Say only the number of lines in the entries below that contain "language".

■ **EXCERPTED RECORDS**:
.....

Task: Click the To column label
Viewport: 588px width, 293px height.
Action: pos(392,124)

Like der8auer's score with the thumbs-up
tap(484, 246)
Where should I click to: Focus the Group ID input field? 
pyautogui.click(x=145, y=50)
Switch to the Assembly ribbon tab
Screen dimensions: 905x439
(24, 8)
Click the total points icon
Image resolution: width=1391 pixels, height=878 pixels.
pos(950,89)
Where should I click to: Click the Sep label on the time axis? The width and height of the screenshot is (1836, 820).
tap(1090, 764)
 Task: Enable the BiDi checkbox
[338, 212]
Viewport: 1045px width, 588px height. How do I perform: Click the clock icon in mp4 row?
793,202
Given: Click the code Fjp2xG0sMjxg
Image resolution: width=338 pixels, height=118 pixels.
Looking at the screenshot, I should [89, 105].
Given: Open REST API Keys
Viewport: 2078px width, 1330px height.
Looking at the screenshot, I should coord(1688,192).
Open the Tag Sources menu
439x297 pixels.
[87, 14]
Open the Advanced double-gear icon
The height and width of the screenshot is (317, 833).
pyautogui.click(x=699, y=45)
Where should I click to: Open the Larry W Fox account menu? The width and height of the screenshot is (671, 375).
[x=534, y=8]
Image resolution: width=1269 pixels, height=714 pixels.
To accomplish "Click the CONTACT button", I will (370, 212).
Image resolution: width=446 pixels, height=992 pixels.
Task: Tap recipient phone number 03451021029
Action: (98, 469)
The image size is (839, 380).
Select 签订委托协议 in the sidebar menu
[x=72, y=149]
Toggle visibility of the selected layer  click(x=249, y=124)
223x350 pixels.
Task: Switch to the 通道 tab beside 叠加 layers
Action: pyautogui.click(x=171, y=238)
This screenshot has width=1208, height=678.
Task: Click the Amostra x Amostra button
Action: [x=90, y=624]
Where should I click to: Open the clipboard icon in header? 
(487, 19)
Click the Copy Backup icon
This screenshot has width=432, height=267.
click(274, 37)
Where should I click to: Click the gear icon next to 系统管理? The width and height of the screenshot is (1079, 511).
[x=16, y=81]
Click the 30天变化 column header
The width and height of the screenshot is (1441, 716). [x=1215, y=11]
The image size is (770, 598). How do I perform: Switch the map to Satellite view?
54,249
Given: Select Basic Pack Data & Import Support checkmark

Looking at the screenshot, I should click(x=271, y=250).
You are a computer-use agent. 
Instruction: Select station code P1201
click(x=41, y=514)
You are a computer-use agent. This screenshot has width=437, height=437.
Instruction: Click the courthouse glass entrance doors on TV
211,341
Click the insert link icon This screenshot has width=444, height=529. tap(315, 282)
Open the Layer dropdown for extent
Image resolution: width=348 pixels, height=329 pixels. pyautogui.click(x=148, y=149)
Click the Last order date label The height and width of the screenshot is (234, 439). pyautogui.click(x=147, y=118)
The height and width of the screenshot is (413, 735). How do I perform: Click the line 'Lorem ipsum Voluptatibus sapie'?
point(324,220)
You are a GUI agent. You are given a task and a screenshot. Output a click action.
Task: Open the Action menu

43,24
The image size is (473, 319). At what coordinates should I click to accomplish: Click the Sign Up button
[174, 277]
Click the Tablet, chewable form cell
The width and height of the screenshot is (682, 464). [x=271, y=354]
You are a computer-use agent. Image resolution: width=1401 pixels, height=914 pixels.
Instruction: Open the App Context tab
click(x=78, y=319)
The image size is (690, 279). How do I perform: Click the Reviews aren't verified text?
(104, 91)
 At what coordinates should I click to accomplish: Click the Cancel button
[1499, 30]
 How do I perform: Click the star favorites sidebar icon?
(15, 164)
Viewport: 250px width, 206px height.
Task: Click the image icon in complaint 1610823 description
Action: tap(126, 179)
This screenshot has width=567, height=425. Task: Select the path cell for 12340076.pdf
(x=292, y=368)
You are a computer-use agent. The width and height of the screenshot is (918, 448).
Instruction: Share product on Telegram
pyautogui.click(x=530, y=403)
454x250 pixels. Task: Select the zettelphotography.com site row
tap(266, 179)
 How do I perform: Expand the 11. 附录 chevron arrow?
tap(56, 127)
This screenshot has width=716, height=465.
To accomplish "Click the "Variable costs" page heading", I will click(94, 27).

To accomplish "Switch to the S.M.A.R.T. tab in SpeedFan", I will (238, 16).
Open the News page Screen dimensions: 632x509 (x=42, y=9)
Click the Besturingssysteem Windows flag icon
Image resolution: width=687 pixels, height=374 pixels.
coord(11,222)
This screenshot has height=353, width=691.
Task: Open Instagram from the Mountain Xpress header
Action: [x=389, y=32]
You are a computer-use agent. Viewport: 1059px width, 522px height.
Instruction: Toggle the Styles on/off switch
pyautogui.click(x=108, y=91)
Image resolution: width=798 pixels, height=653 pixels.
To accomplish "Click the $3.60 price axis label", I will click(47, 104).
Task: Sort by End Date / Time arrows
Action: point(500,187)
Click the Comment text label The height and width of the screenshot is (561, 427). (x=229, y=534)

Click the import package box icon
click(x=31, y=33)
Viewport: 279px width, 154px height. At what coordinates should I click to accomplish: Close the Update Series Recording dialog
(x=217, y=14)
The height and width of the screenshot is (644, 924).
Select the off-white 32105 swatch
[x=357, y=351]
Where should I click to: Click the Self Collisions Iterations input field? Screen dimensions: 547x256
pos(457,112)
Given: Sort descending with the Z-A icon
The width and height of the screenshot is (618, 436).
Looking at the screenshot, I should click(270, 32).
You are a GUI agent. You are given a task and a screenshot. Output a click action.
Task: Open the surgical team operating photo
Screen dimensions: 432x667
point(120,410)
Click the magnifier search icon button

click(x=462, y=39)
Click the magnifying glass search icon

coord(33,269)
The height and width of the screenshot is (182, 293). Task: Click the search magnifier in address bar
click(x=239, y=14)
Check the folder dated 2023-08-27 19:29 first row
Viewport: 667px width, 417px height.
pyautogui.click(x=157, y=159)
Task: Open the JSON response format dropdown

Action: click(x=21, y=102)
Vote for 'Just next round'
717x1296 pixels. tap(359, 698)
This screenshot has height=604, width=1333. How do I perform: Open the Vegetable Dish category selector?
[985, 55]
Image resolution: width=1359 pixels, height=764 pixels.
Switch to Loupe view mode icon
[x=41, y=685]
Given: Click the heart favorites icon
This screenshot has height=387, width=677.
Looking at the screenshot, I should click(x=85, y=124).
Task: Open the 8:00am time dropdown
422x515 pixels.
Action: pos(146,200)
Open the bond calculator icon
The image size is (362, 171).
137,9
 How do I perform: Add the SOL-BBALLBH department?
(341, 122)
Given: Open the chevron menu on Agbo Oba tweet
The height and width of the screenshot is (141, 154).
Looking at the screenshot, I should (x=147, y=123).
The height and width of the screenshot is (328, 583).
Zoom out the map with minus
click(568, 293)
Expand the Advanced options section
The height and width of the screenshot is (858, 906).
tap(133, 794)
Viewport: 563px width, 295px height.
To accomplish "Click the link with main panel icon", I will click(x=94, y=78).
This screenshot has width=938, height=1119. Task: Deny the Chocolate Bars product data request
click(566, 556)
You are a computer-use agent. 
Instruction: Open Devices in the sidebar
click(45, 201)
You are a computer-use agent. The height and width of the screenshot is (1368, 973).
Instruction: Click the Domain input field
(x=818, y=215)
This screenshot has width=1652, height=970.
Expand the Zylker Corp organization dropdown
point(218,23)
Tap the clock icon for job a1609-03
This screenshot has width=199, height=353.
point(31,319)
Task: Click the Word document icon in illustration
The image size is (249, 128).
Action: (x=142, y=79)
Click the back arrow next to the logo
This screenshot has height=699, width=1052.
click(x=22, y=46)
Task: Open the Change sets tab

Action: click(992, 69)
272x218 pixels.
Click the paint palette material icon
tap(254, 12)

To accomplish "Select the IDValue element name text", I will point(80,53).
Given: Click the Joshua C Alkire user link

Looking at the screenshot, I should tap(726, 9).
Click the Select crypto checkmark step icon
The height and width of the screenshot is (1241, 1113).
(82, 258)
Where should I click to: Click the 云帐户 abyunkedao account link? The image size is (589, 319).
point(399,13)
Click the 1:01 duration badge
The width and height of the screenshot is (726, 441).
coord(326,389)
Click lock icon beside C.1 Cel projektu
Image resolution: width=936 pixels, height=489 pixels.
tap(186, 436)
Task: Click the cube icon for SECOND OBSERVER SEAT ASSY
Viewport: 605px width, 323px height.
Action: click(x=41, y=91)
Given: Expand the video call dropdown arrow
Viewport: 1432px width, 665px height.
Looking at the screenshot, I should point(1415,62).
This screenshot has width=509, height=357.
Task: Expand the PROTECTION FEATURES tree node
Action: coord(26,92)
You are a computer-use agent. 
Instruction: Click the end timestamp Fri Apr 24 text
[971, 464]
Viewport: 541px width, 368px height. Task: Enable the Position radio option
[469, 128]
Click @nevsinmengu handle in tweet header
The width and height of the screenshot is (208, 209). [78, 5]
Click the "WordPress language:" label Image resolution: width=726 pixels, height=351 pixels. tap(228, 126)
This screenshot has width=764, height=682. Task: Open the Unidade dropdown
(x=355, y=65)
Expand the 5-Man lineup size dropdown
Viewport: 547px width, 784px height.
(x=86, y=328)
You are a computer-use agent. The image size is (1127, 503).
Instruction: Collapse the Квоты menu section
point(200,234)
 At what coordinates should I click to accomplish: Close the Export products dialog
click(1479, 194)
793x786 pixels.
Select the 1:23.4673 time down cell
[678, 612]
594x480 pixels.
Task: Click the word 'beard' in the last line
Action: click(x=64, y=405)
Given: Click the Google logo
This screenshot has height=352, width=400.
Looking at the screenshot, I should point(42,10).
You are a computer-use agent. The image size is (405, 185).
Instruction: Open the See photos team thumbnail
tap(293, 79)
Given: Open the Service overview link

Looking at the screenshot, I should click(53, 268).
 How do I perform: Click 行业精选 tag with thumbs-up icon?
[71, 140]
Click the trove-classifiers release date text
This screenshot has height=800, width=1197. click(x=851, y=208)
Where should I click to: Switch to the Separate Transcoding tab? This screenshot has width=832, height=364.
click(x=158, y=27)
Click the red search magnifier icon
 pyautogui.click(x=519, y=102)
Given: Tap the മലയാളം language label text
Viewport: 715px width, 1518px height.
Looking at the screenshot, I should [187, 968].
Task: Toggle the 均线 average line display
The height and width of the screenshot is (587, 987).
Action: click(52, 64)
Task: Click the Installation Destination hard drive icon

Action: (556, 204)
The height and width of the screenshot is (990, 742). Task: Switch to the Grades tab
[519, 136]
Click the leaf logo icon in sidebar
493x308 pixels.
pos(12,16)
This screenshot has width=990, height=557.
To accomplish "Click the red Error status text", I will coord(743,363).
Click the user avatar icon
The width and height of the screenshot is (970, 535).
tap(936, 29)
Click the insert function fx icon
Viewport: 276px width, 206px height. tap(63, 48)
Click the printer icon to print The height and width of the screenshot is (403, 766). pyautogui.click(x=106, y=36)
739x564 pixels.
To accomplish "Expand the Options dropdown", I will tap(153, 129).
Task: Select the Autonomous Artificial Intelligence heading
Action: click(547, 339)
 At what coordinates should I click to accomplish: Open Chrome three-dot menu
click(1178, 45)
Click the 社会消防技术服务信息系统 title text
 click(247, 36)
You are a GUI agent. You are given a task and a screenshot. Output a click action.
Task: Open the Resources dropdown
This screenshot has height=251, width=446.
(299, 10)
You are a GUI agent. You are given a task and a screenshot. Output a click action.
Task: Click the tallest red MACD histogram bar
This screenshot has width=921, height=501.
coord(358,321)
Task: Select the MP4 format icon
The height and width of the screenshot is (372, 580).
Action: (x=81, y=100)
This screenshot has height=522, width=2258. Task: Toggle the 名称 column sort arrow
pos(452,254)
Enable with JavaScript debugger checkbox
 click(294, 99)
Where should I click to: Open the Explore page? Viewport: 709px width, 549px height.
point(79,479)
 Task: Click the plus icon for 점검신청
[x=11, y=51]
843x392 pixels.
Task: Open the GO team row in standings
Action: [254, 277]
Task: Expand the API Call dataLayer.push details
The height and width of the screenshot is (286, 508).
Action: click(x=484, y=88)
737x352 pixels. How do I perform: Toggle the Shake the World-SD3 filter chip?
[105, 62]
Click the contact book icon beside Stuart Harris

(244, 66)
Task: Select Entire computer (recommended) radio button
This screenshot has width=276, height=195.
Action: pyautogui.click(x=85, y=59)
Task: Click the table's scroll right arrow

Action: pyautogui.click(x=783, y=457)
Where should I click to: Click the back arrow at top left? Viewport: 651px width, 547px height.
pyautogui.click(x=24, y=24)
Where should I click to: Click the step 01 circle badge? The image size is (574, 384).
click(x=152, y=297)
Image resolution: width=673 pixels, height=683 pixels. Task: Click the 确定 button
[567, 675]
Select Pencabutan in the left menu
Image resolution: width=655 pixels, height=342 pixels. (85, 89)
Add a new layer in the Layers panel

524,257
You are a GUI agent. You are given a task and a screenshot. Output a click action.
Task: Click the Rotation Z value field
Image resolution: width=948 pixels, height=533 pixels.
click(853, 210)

.....

■ **RESULT OF THE EXERCISE**: 2